Back in Santa Barbara, area residents embraced the I-17 bombardment as a badge of honor, granting them boasting rights as the first American city to survive an enemy attack on the mainland in more than 200 years. The 4th Santa Barbara War Savings Committee and American Women’s Voluntary Services soon initiated an “Avenge Ellwood!” war bonds campaign, plastering its plane-shaped logo on every available surface. Funds were directed to build two warplanes—a bomber and a fighter dubbed respectively the “Flying Santa Barbaran” and “Ellwood Avenger.” Apparently, the bomber was never built, while the fighter never saw action. Today the Ellwood refinery and tanks are long gone, replaced by the Sandpiper Golf Club and exclusive Bacara Resort & Spa.

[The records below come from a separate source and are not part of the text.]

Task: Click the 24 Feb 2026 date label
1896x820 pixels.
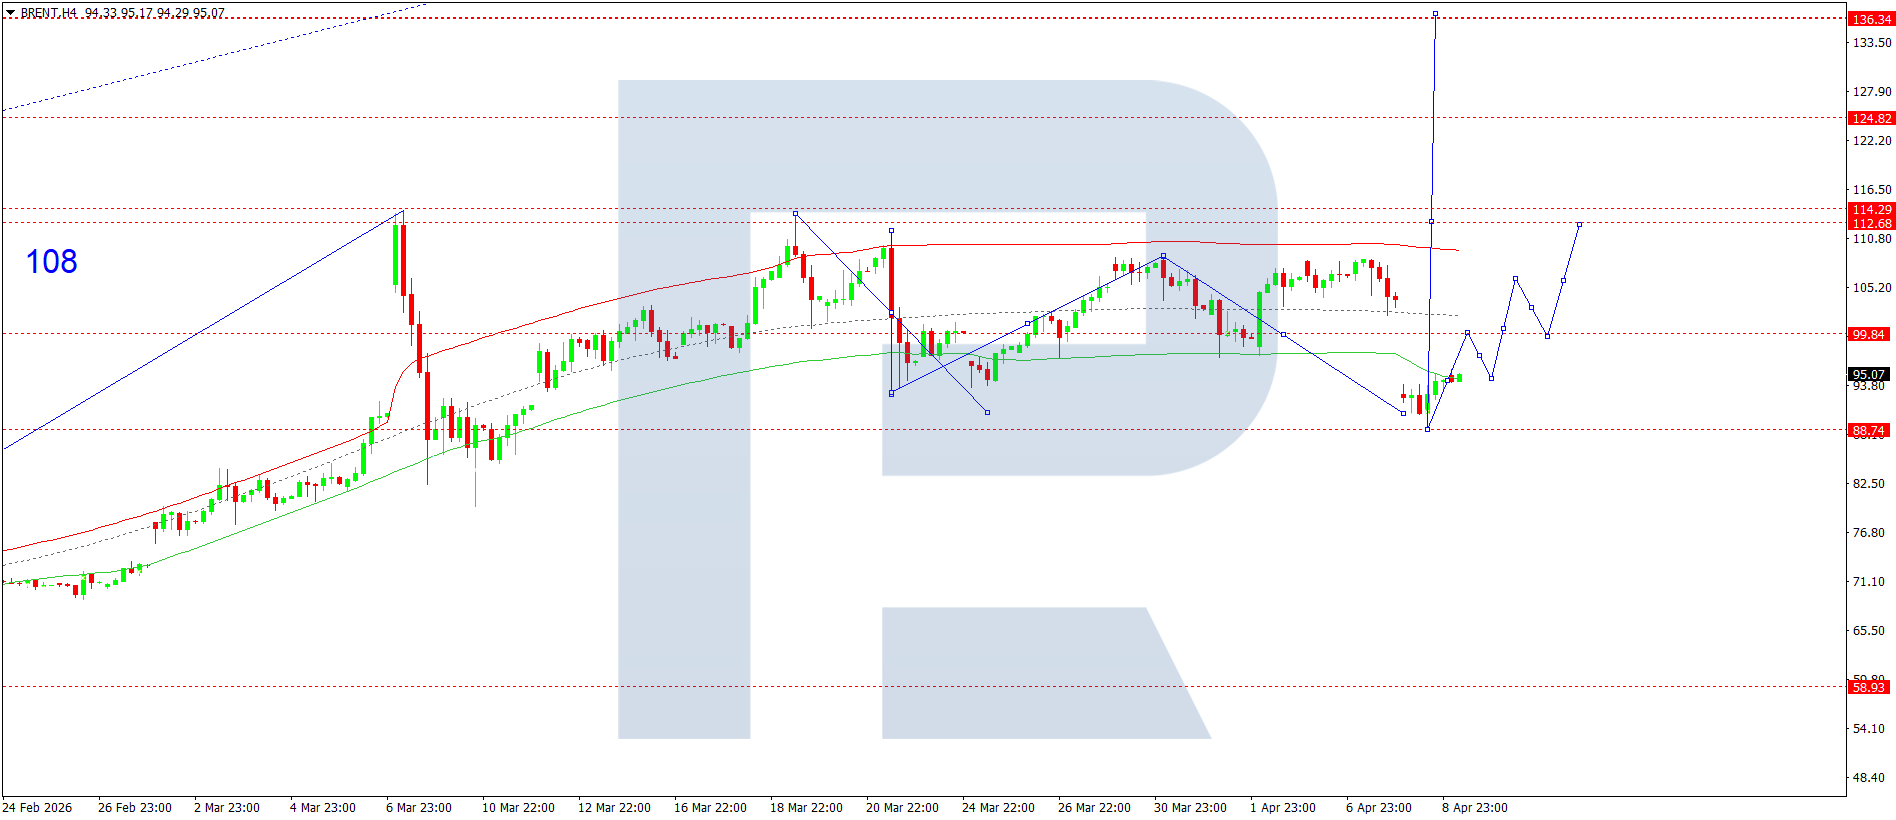Action: [x=37, y=808]
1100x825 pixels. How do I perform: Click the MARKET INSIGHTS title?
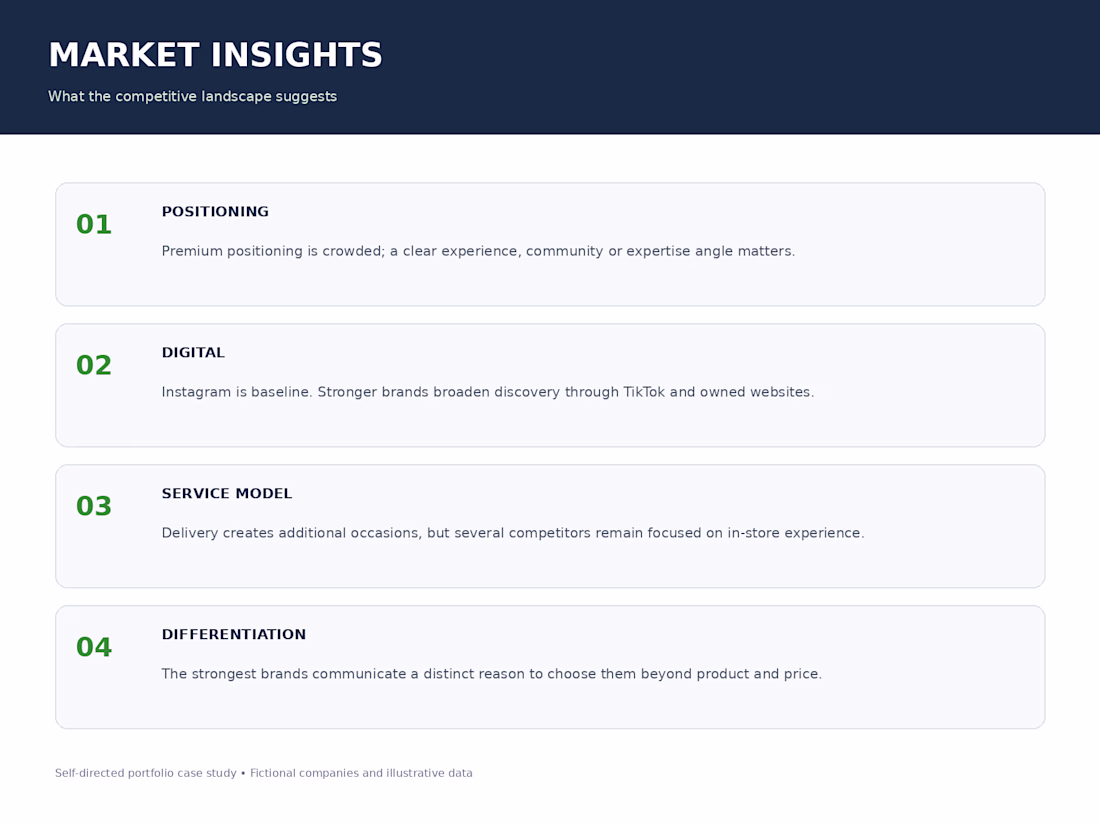215,55
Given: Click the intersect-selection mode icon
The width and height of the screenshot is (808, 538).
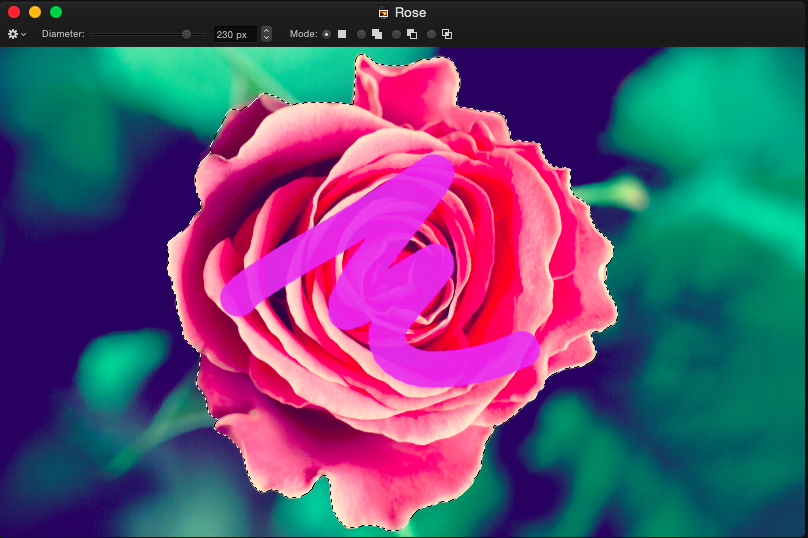Looking at the screenshot, I should pos(447,34).
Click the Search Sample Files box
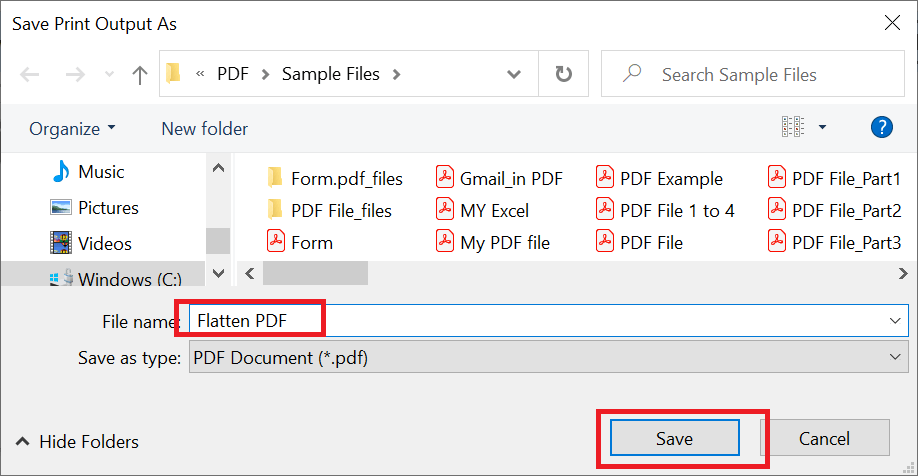918x476 pixels. [x=750, y=75]
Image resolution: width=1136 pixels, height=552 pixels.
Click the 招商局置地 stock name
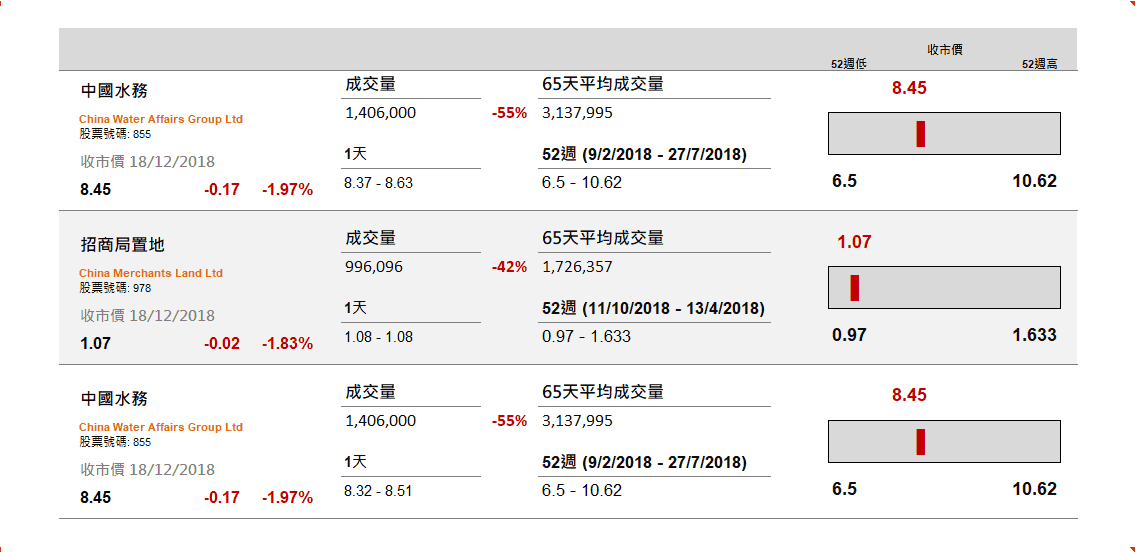(x=123, y=244)
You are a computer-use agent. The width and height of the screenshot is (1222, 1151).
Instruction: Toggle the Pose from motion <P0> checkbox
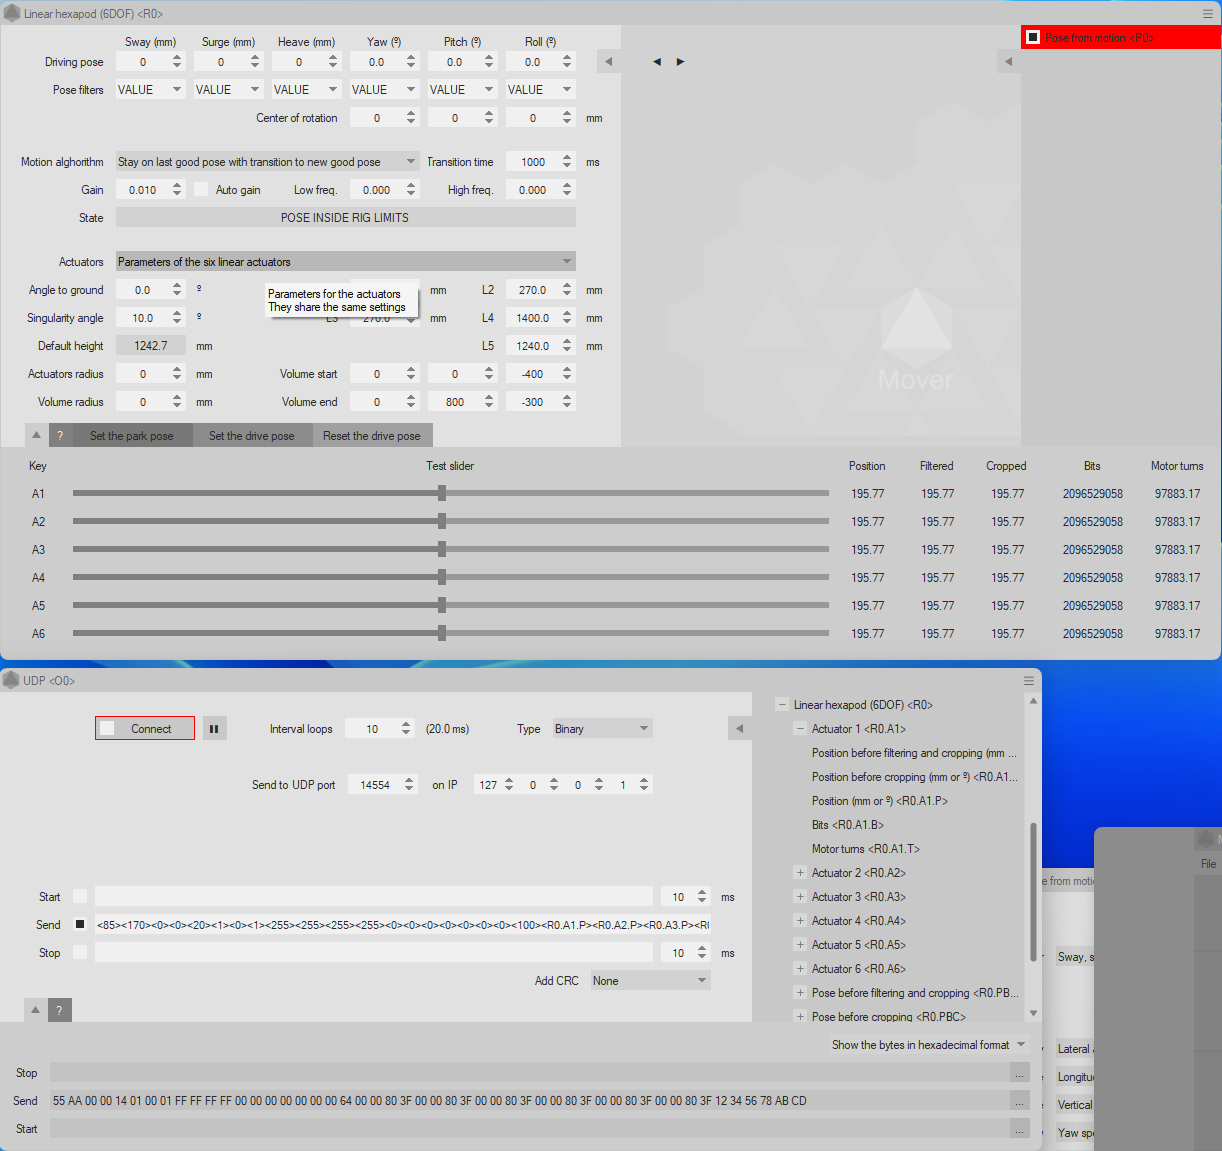point(1034,37)
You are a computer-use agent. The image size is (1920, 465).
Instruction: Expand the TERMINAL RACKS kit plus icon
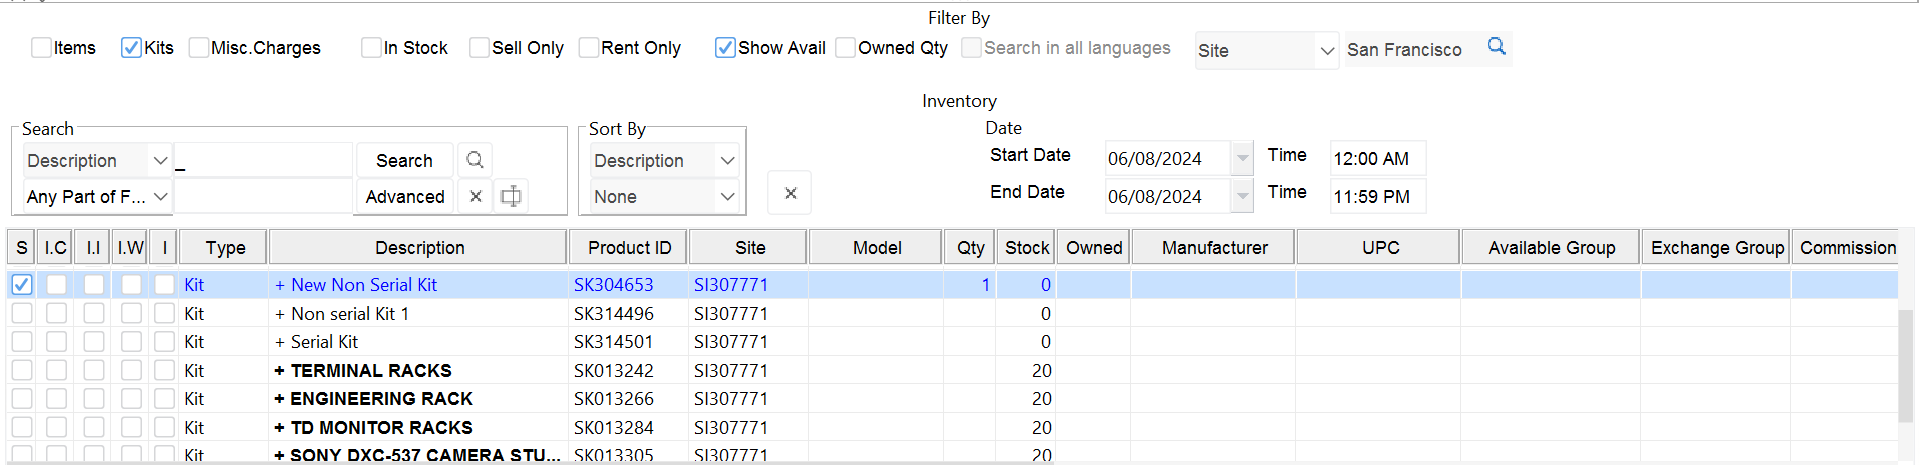[280, 371]
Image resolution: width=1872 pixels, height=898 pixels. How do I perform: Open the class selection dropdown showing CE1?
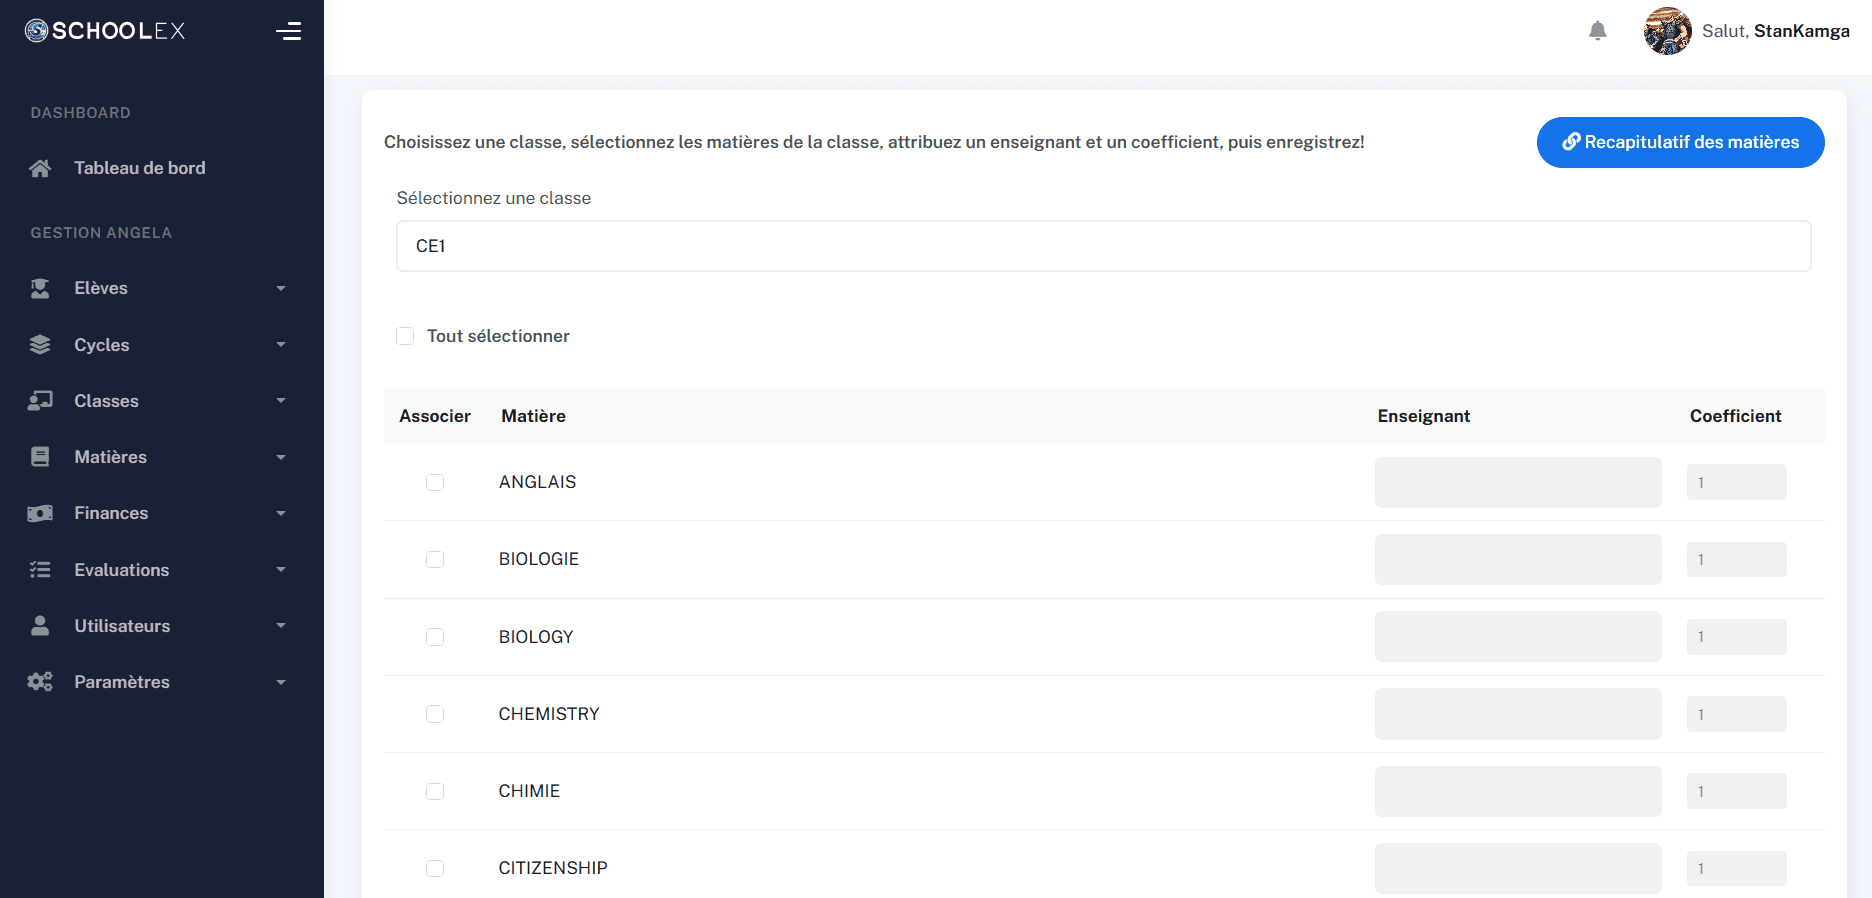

“The Great L.A. Air Raid” went on to become fodder for alien conspiracy theorists and the subject of books, documentaries and films, including Steven Spielberg’s comedy spoof 1941 and, more recently, the sci-fi war film Battle: Los Angeles. And each February the Fort MacArthur Museum in San Pedro stages an annual fund-raiser that centers on a live recreation of the air raid, enabling onlookers to step back in time and experience a little of what it was like that mysterious, terrifying night in 1942. 

Liesl Bradner is a Los Angeles–based journalist and writer whose work has appeared in the Los Angeles Times, World War II magazine and other publications. For further reading she recommends The Great Pacific War, by Hector C. Bywater, and The Military History of California, by Justin M. Ruhge.